Market observers point out however that distressed bonds are still very risky and like other junk bonds are susceptible to interest rate risk as well as default risk. Distressed issues have the lowest recovery prospects of speculative-grade securities. Among the current issues trading at distressed levels, 71% have S&P recovery ratings of ‘5’ or ‘6,’ meaning they have “negligible to modest” recovery prospects in the event of a default, according to S&P’s Jan. 25 Distressed Debt Monitor report. Also, about 60% of distressed issues are unsecured or subordinated.
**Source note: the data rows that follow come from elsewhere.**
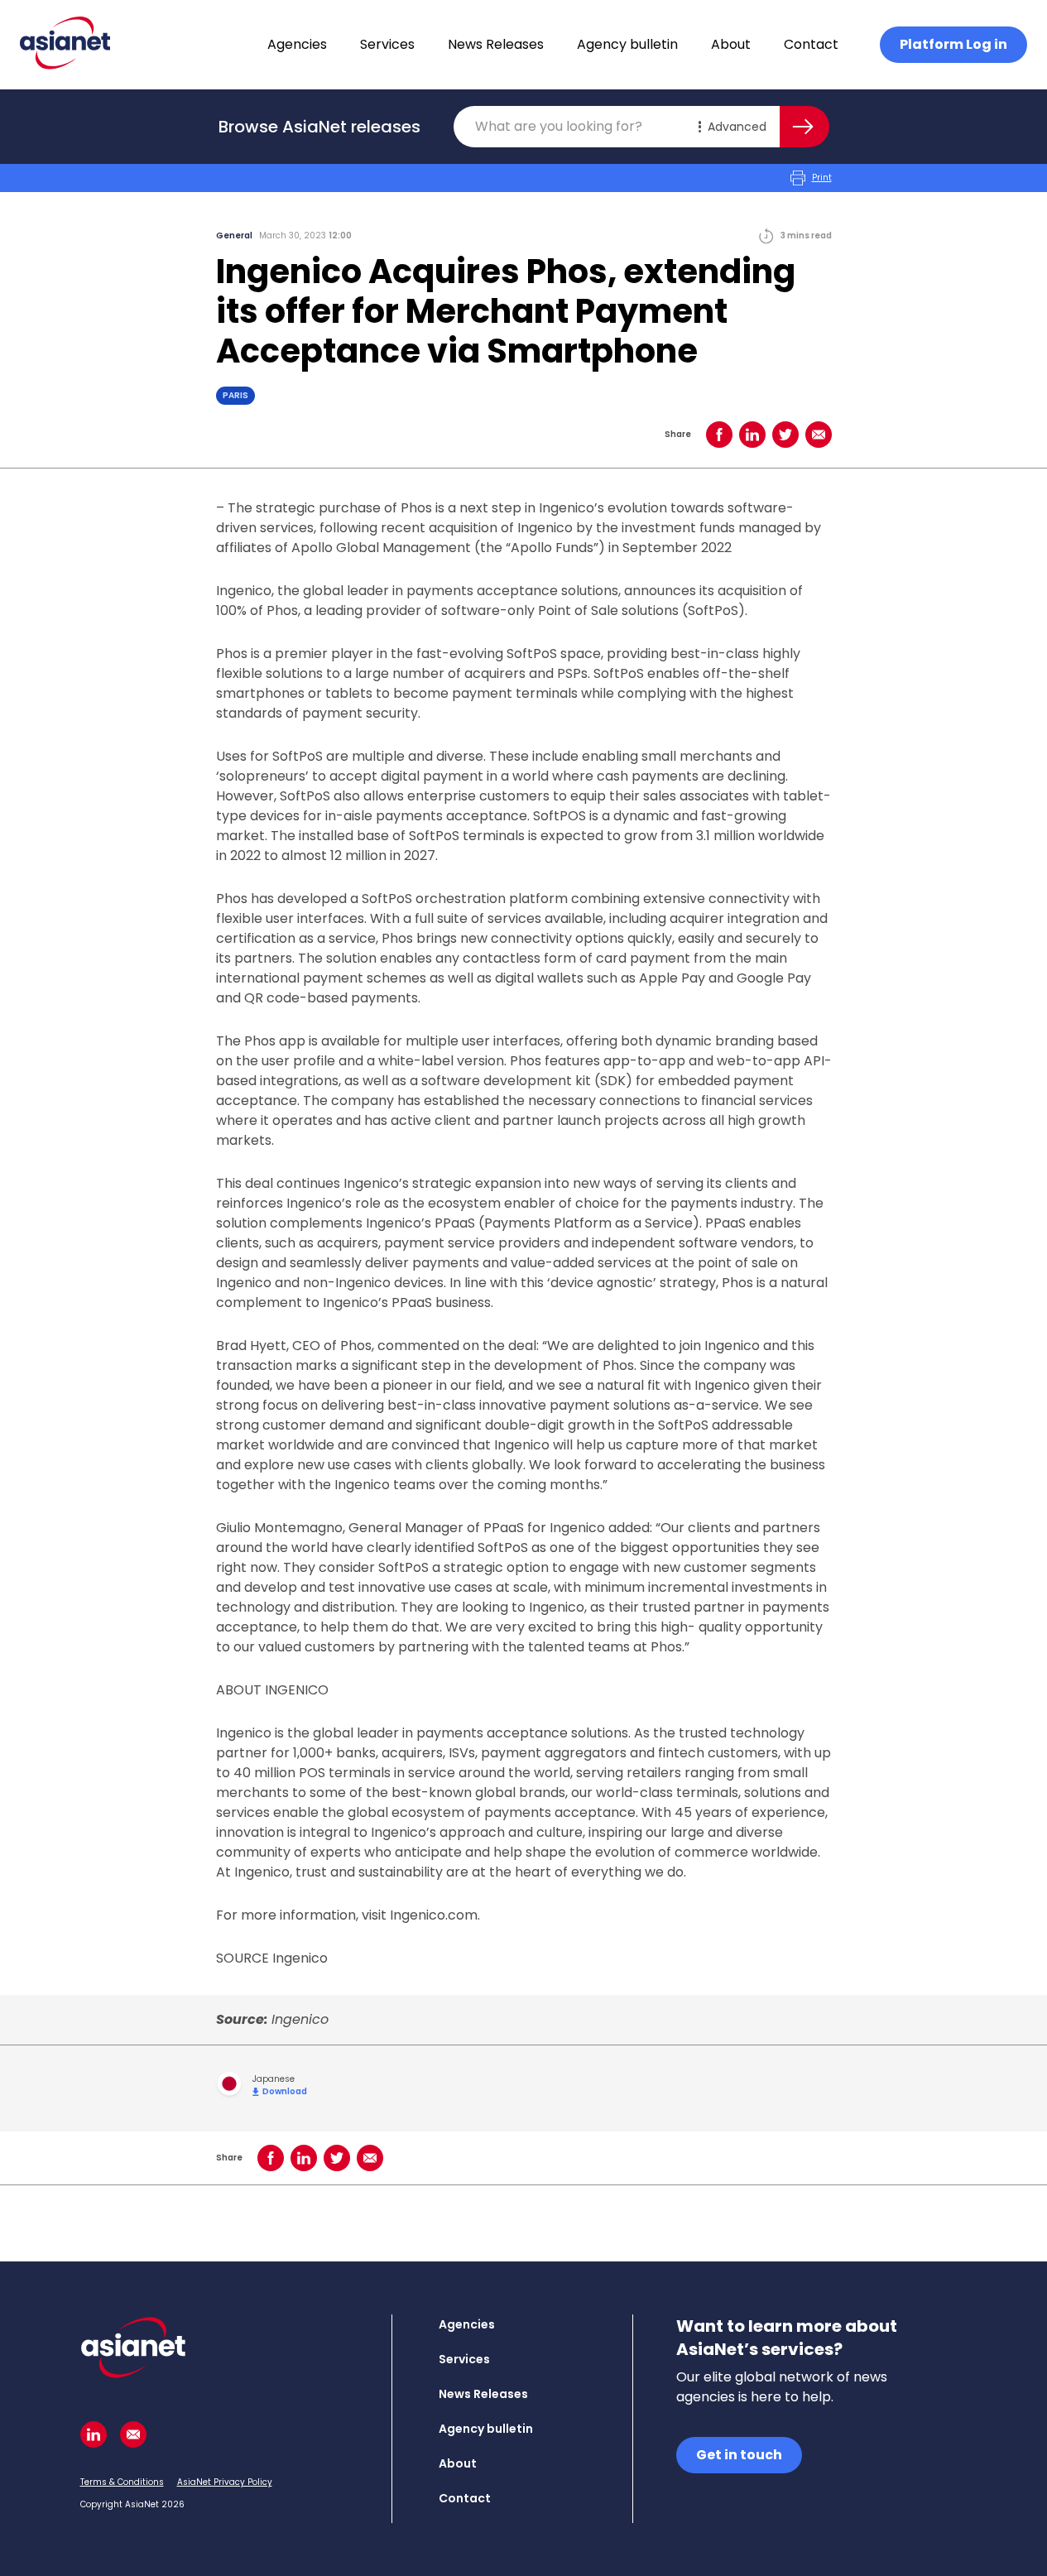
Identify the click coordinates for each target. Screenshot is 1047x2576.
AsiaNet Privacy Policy (224, 2482)
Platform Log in (953, 44)
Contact (811, 44)
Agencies (297, 44)
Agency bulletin (627, 44)
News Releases (496, 44)
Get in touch (739, 2454)
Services (387, 44)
Of the 99 companies on S&P’s distressed list, 46% have either negative rating outlooks or ratings on CreditWatch with negative implications, and 49% have stable ratings and only 3% have positive rating outlooks.
“The bond market, with rates as low as they are, is already a dangerous place to play,” said John Riley, founder and chief investment strategist for Cornerstone Investment Services. “You could double rates from here, bonds could really get clobbered, and you’d still have halfway to go before you reach average.”